Est jointe en annexe la liste des personnes auditionnées par le groupe de réflexion au sein de laquelle sont mentionnés des représentants de l’enseignement catholique ; les accords sur la formation initiale des maîtres de l’enseignement privé sous contrat, dits « LANG-CLOUPET » de 1992 (premier degré) et 1993 (second degré) rendent cette consultation logique. On doit préciser toutefois que les accords ne concernaient pas les cadres d’éducation du privé qui relèvent d’un statut juridique strictement privé.

110.

LANG, V., op.cit., pp.96-98.

111.

Nous employons cette formulation à dessein, en faisant l’hypothèse que, même en l’absence de repères clairs ou de connaissances précises du métier tel qu’il se profile, le candidat à l’enseignement nourrit sa motivation de représentations dynamogènes qui, une fois confrontées à des éléments pragmatiques (deuxième année d’I.U.F.M.), évolueront, sans doute, mais ne disparaîtront pas au profit d’un modèle plus rationnel prôné par l’institution ou, avec d’autres conséquences, suggéré par les pairs.

112.

Il s’agit, pour ce qui relève de l’enseignement à proprement parler, du stage en responsabilité (de 4 à 6 heures hebdomadaires de cours face à la classe, sauf catégories particulières) et du stage de pratique accompagnée, de 40 heures au total.
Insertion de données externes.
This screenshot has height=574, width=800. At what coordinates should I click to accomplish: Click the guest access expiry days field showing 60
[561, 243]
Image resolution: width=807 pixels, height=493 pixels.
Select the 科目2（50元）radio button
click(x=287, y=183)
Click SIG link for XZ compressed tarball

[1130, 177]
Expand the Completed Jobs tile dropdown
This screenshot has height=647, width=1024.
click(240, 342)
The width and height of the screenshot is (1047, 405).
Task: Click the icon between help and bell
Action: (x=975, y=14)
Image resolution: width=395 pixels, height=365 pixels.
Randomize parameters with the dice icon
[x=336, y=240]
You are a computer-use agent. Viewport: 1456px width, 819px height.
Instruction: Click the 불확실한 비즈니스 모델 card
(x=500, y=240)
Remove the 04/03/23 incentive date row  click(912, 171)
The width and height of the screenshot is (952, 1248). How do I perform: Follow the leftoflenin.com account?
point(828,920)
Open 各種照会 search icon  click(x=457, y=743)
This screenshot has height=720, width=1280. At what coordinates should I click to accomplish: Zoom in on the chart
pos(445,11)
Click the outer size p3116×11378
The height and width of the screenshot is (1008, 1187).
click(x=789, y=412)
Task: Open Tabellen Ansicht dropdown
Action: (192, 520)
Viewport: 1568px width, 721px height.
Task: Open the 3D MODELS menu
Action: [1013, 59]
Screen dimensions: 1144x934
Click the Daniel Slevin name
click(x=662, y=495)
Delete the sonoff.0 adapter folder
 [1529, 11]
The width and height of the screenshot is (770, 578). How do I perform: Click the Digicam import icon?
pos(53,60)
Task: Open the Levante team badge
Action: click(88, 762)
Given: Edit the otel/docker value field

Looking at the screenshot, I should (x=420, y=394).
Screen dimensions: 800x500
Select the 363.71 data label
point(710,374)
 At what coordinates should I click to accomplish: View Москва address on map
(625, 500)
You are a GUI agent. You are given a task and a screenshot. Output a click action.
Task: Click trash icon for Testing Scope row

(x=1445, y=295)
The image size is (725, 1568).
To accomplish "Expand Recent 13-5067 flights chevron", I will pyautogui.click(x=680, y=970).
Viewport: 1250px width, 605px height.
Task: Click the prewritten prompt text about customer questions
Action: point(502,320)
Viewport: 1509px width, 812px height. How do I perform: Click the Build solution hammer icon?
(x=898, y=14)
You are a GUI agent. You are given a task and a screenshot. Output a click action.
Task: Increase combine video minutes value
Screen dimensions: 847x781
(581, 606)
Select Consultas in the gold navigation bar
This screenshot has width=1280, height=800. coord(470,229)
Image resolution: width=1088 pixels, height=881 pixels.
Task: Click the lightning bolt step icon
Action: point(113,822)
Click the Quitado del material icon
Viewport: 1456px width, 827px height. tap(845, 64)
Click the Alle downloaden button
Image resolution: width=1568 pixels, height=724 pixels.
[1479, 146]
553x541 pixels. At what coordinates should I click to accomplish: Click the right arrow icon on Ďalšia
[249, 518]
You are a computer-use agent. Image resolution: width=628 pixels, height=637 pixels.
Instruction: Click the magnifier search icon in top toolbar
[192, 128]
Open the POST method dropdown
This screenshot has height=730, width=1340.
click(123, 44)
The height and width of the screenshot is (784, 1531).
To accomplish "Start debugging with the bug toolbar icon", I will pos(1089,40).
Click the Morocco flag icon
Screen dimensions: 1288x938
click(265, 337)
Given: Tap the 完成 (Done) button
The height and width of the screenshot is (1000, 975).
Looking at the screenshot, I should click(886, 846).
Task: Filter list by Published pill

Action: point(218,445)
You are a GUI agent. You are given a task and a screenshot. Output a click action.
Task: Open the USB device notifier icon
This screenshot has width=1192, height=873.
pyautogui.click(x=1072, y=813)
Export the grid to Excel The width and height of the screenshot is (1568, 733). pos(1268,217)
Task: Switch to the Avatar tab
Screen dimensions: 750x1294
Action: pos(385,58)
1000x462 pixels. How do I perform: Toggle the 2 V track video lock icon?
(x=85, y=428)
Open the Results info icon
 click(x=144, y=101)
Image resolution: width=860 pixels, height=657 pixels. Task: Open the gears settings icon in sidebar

Le premier doit fournir plus particulièrement matière au thème et à la problématique du mémoire professionnel, et permettre, par sa régularité et sa durée, d’expérimenter rythmes et temps professionnels. Le second, par l’élargissement du point de vue qu’il autorise, vient nuancer ou renforcer les observations engrangées dans le stage en responsabilité. Dans chacun des stages, un professeur-conseiller pédagogique spécifique accompagne le stagiaire.

113.

On peut ainsi relever (pp. 22-26) que, pour concourir à la formation des spécialistes des apprentissages scolaires, fonctionnaires du service public de l’Education nationale, et éducateurs à la citoyenneté que sont les professeurs, sont cités successivement quarante et un points. Avec pragmatisme le rapporteur note cependant qu’il est « irréaliste » de traiter l’ensemble des questions en une seule étape et en appelle à une formation étalée sur les années qui précèdent et suivent la phase de qualification à proprement parler. La question d’une articulation à construire entre pré-professionnalisation, formation initiale et formation continue (continuée dans une perspective novatrice) suscite de nombreux débats.